Work task :: Transcribe word for word each line from the one containing "Viewport: 659px width, 1172px" to the final line of the data, both included. Skip the pictures.

■ ■ ■ ■

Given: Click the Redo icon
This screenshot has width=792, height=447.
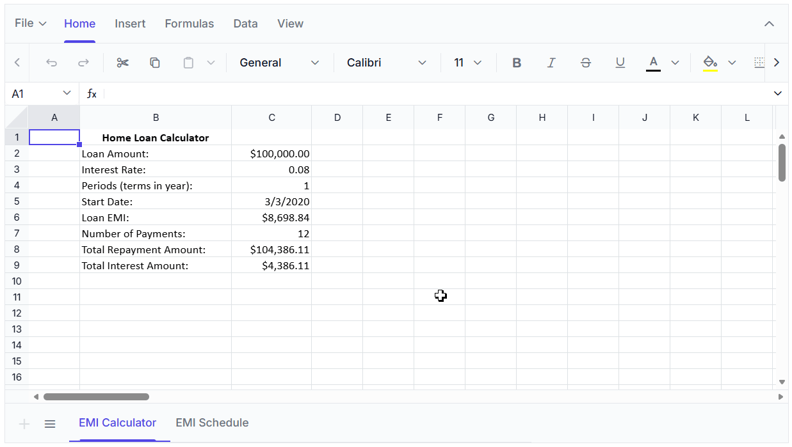Looking at the screenshot, I should click(83, 63).
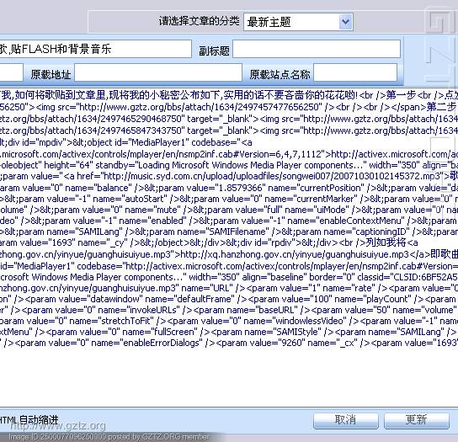Click the songwei007 mp3 URL in the code

pos(272,177)
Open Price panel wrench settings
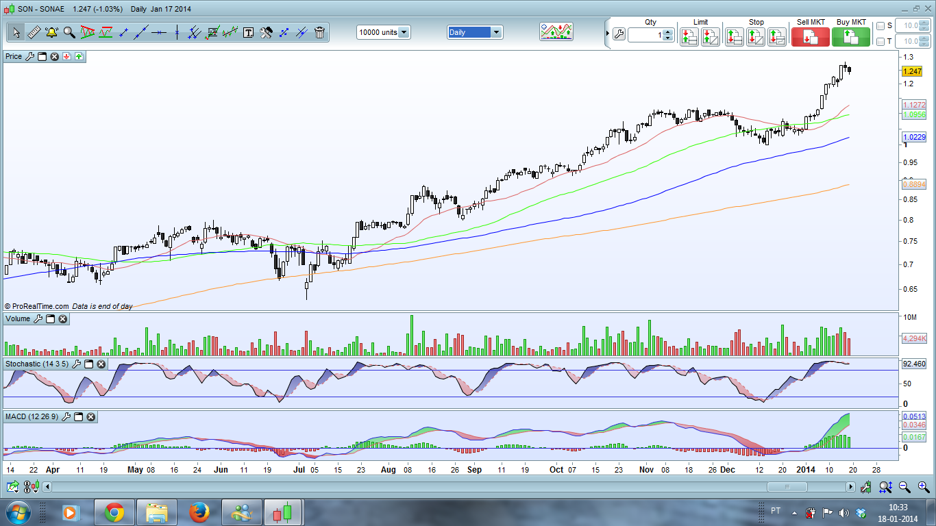Image resolution: width=936 pixels, height=526 pixels. pyautogui.click(x=29, y=56)
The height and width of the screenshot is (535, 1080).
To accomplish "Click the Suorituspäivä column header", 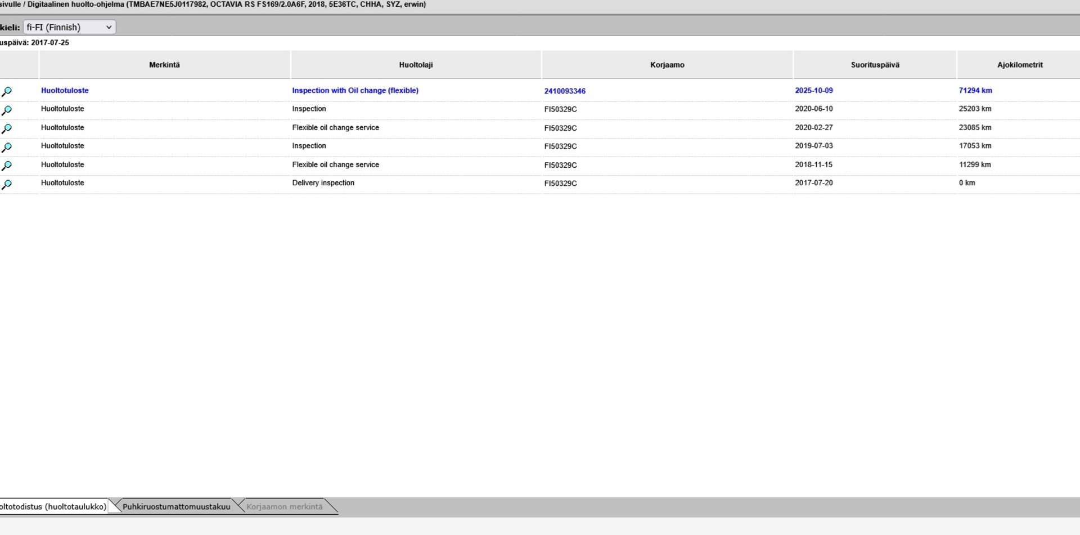I will pos(875,65).
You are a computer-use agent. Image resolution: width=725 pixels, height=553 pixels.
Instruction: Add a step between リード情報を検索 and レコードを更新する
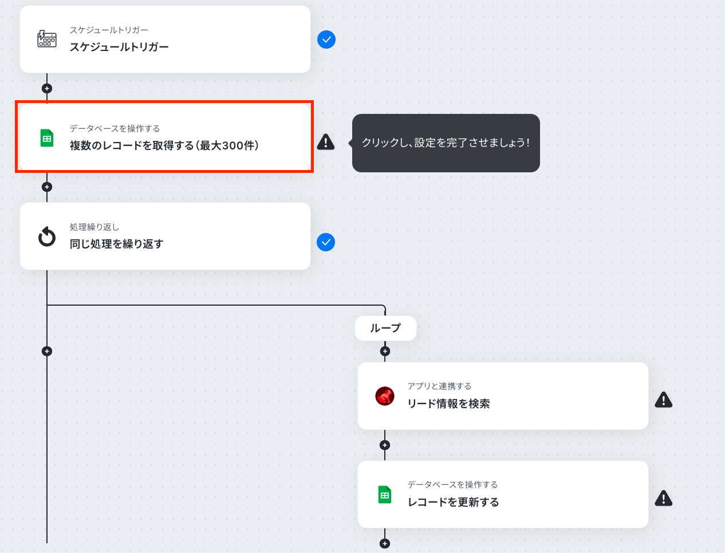point(385,445)
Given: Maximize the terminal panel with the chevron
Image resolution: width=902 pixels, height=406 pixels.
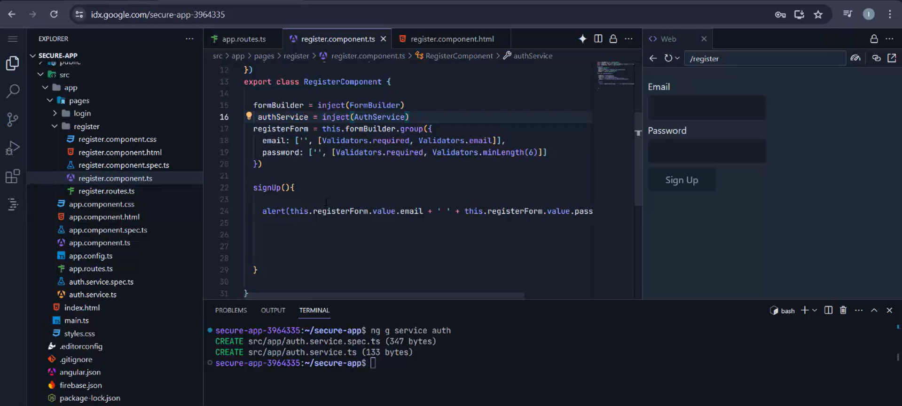Looking at the screenshot, I should [874, 310].
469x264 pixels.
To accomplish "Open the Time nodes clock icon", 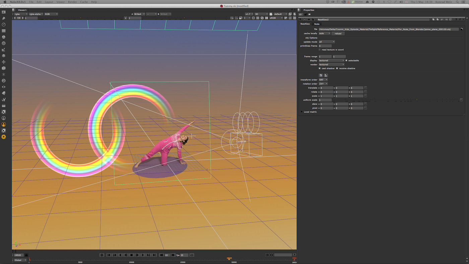I will click(x=4, y=24).
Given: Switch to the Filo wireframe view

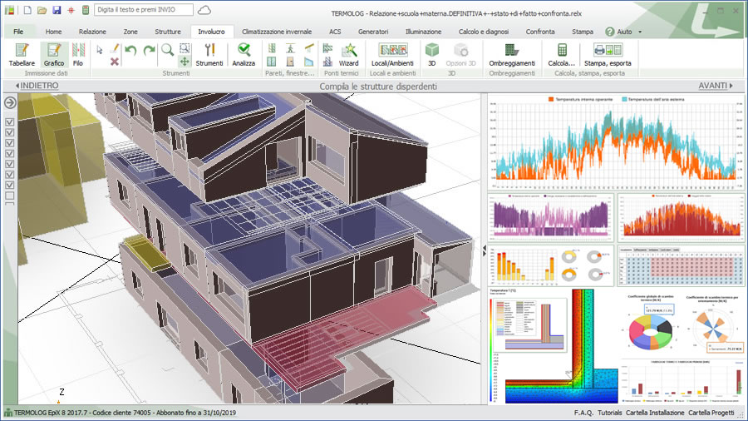Looking at the screenshot, I should pyautogui.click(x=78, y=55).
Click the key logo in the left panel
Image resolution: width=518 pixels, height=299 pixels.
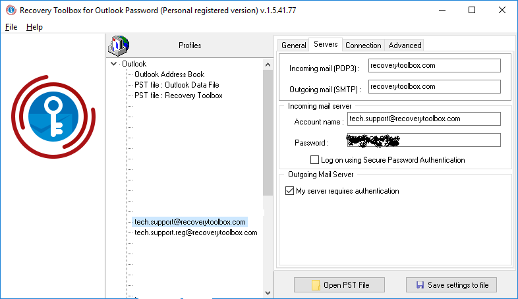coord(53,117)
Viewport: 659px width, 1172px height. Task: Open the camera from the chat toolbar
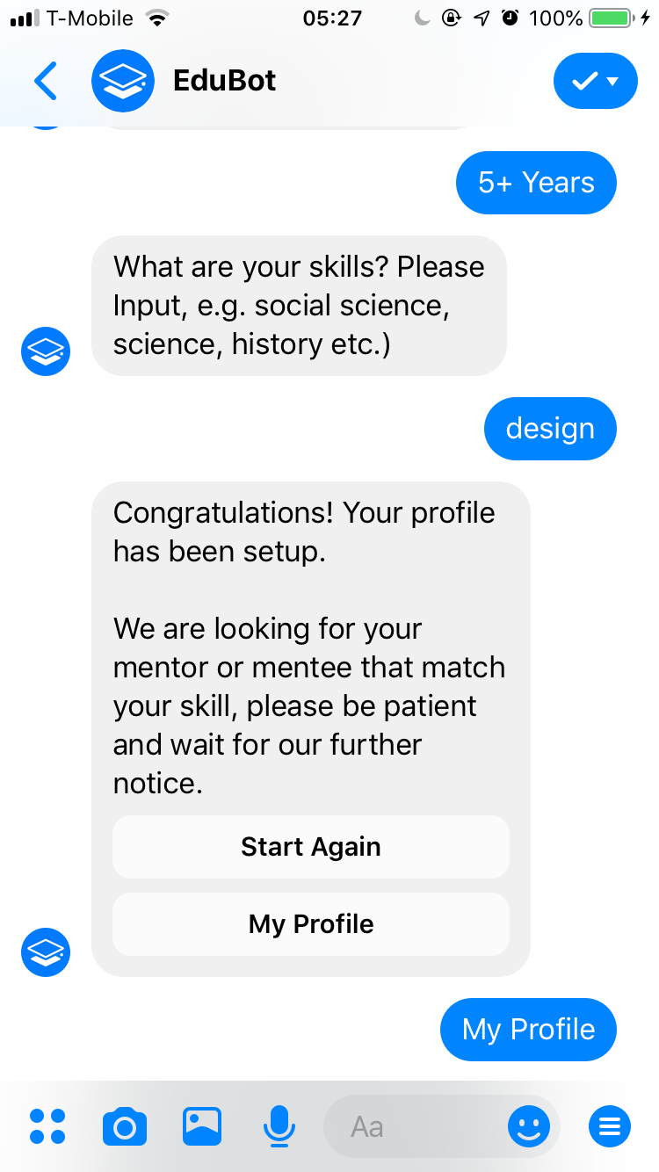point(125,1126)
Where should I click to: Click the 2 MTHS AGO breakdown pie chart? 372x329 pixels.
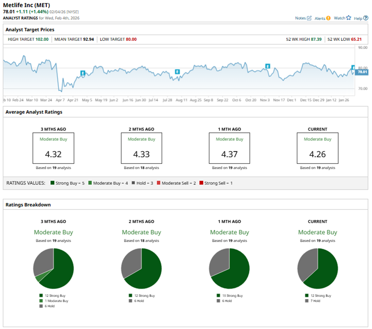pyautogui.click(x=141, y=269)
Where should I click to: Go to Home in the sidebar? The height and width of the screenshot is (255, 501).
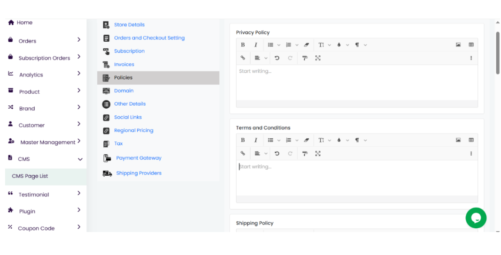coord(24,23)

■ ■ ■ ■

Written solution ::
Viewport: 659px width, 1172px height. Task: Open the camera from the chat toolbar
point(125,1126)
Where should I click to: Click the 2 MTHS AGO breakdown pie chart? 372x329 pixels.
pyautogui.click(x=141, y=269)
Where should I click to: Go to Home in the sidebar? The height and width of the screenshot is (255, 501).
coord(24,23)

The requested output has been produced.